Philologue et fonctionnaire dans l’administration camerounaise, l’auteure Béatrice Mendo représente, ici, le portrait psychologique et le vécu social et sexuel et des populations du Nord du Cameroun, qui sont travaillées par le groupe terroriste Boko-haram. Voici un récit qui propose la voix de la résilience une fois que l’insoutenable a happé les âmes.

C’est clair, désormais, Allah-Dieu sera obligé…

« J’ai tué mon Dieu-Allah. Mais avant, je lui ai percé les tympans afin qu’il n’entende pas mes aveux.

J’ai tué Allah-Dieu, au point que certains se demandent si jamais il a existé.

J’ai tué mon Dieu-Allah, et je suis vivant. Je suis encore là pour le dire. Je le dis et rien ne m’arrive. Aucune colonne de feu qui tombe du ciel pour calciner mon outrecuidance. Aucune trombe d’eau qui vient noyer ma vanité. Aucune tempête qui survient pour balayer comme un fétu de paille mes convictions de meurtrier… alors, il est bien mort mon Dieu-Allah.

J’ai tué mon Dieu-Allah, afin que tout ce qui arrive à cette terre de misère me soit imputable.

 Je suis la cause des malheurs de ma terre. Dieu n’a plus rien à voir dans le drame que nous vivons. Inutile de perturber la mort de Dieu-Allah avec de vaines prières, à présent c’est moi le responsable des destinées humaines.

Je suis la cause de tout, la fin de tout, la naissance du néant, la justification du chaos. J’ai rendu tout possible, tout comme ce qui est désormais impossible l’est par ma faute.

---------------

CONSIGNE 1 — Résumez le texte fourni en deux phrases.
CONSIGNE 2 — Mettez dans un tableau Markdown à deux colonnes, Numéro et Contenu, les lignes de données comprises entre celle qui contient « You are a GUI » et la fin des lignes de données, bornes incluses. Omettez les lignes vides et ne reprenez pas les images.

---------------

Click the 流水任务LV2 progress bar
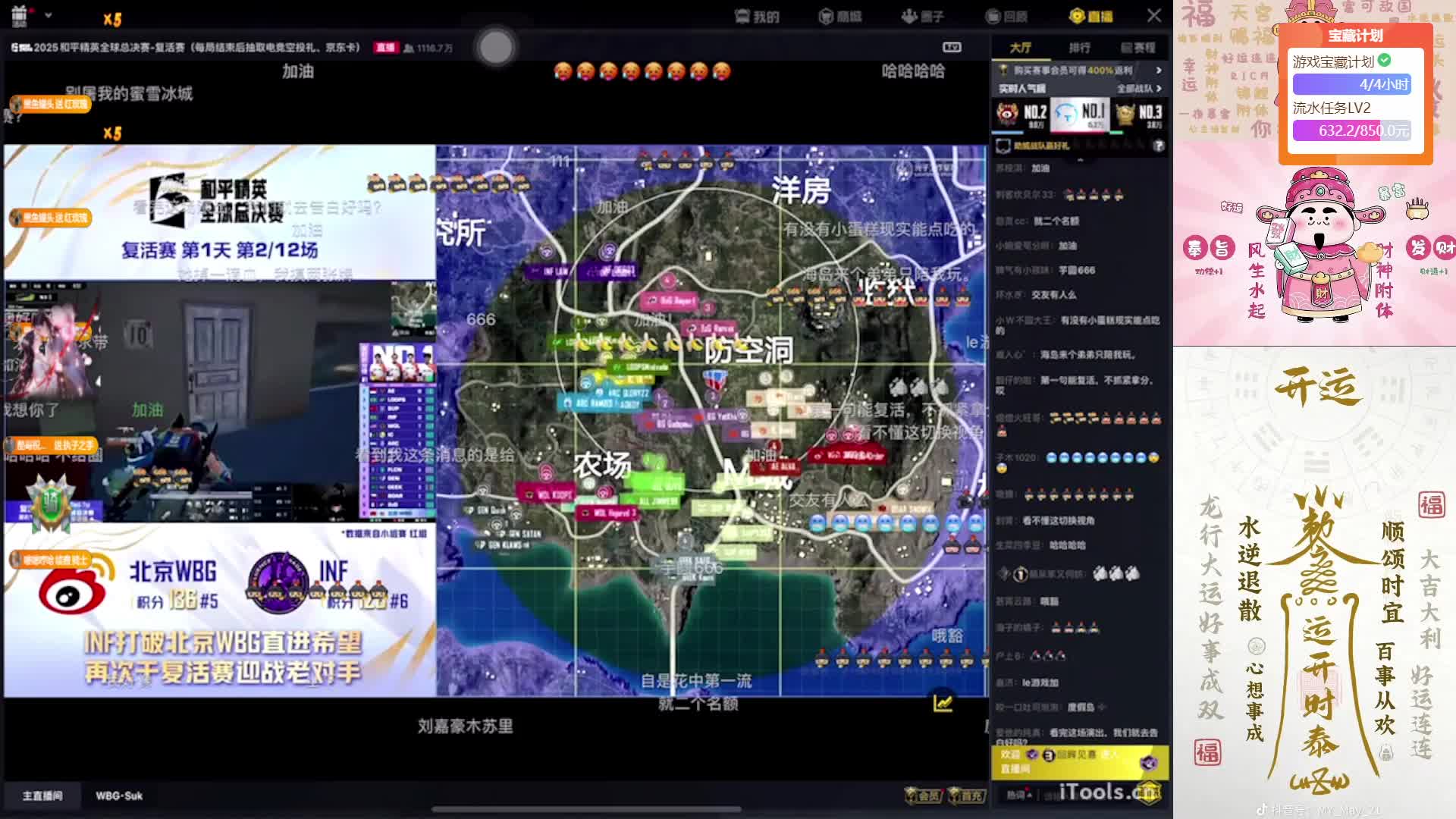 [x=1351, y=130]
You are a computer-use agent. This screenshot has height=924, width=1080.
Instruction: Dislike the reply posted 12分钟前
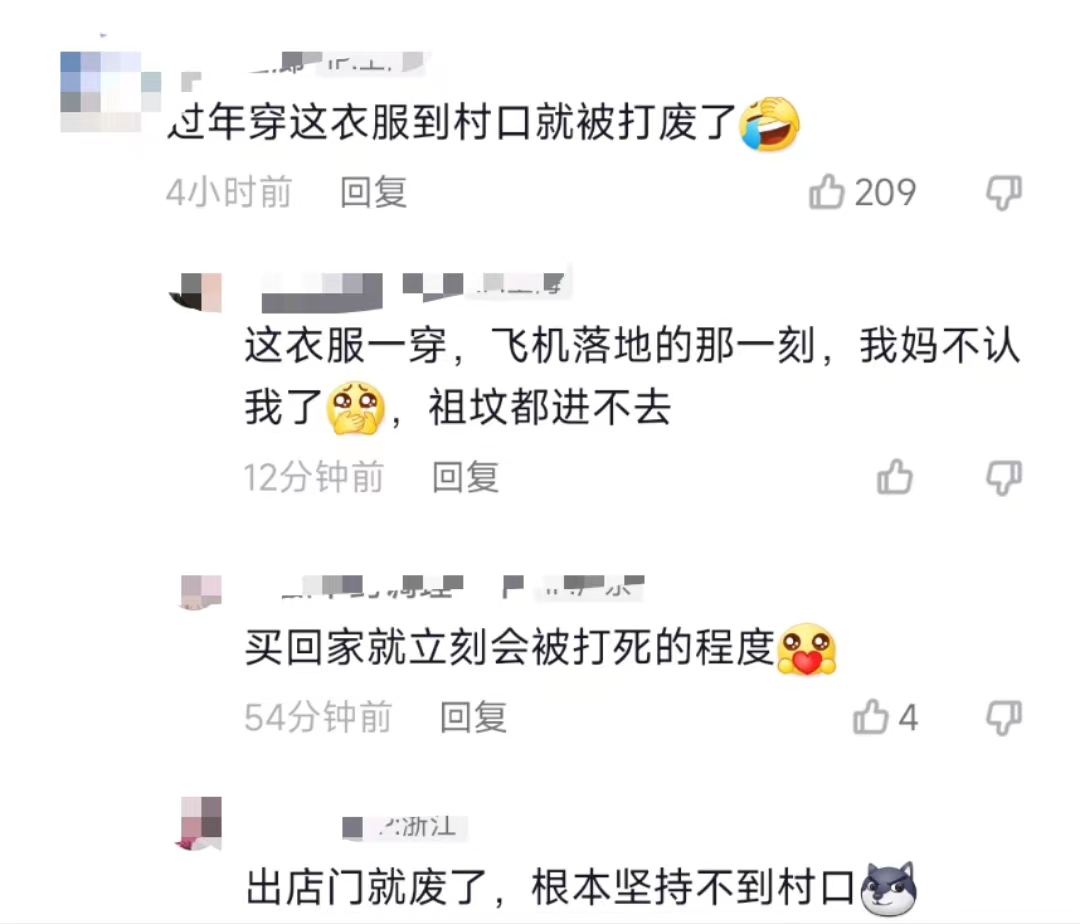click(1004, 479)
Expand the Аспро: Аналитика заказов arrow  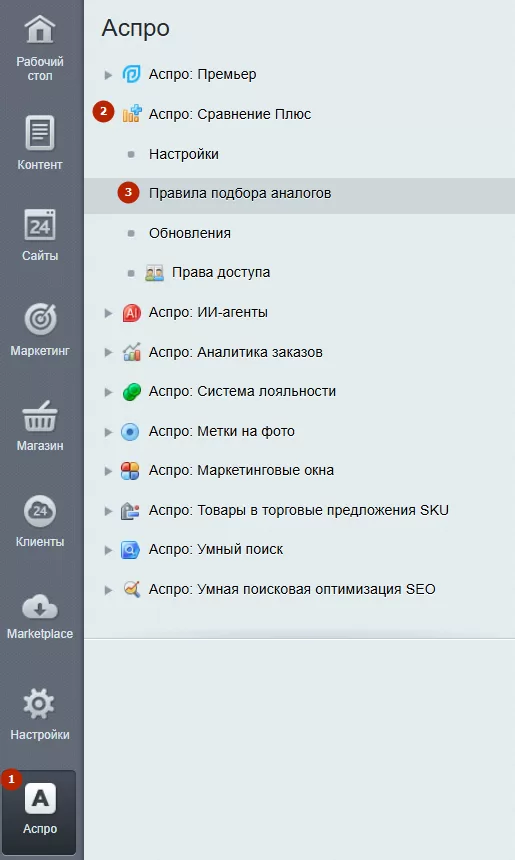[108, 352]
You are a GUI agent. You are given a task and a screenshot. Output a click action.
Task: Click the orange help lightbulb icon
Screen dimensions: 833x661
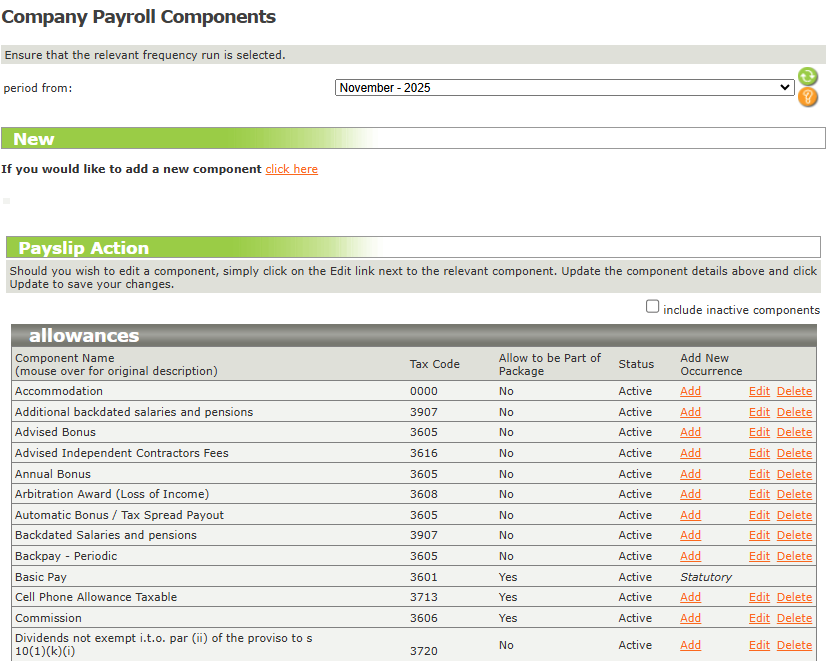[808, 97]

---------------

RÉPONSE ATTENDUE 1 — Le texte fourni présente un récit de Béatrice Mendo, philologue et fonctionnaire dans l'administration camerounaise, qui dépeint le portrait psychologique et le vécu social et sexuel des populations du Nord du Cameroun travaillées par Boko-haram, en faisant entendre la voix de la résilience. La voix qui parle y affirme avoir tué Dieu-Allah sans qu'aucun châtiment ne tombe du ciel, et se déclare désormais seule responsable de tous les malheurs de sa terre.

RÉPONSE ATTENDUE 2 —
| Numéro | Contenu |
|---|---|
| 1 | You are a GUI agent. You are given a task and a screenshot. Output a click action. |
| 2 | Task: Click the orange help lightbulb icon |
| 3 | Screen dimensions: 833x661 |
| 4 | [808, 97] |